§ EXTRACTED DATA
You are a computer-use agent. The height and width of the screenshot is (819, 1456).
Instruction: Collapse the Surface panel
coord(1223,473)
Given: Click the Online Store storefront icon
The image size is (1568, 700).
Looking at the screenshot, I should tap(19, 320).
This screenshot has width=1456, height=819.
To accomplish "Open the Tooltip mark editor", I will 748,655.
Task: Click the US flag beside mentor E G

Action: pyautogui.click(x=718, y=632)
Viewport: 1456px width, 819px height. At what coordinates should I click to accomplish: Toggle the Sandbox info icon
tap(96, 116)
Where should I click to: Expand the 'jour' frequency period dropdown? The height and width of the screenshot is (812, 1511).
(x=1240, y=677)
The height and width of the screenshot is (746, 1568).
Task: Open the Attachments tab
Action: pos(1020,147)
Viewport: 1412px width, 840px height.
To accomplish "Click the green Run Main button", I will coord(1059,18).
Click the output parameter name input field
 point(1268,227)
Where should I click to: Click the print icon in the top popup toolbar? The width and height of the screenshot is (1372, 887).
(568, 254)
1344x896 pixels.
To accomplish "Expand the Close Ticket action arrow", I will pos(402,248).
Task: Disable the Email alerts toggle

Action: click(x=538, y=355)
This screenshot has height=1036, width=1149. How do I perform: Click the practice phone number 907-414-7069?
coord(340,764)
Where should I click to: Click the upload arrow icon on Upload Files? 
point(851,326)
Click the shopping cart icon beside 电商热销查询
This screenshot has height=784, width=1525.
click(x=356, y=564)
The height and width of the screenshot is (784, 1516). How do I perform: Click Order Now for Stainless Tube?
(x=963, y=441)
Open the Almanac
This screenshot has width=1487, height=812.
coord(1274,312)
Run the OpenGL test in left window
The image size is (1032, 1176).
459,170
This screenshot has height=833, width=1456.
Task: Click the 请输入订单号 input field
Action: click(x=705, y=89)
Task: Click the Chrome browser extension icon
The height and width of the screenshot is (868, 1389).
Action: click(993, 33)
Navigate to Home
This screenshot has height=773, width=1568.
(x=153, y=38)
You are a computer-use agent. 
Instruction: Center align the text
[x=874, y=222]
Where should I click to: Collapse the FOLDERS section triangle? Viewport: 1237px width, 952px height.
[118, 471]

§ DIRECTIONS FOR THIS TASK
Going through the records, say how many lines hold the string "will". Only the number should be given.

§ WRITTEN RESPONSE
3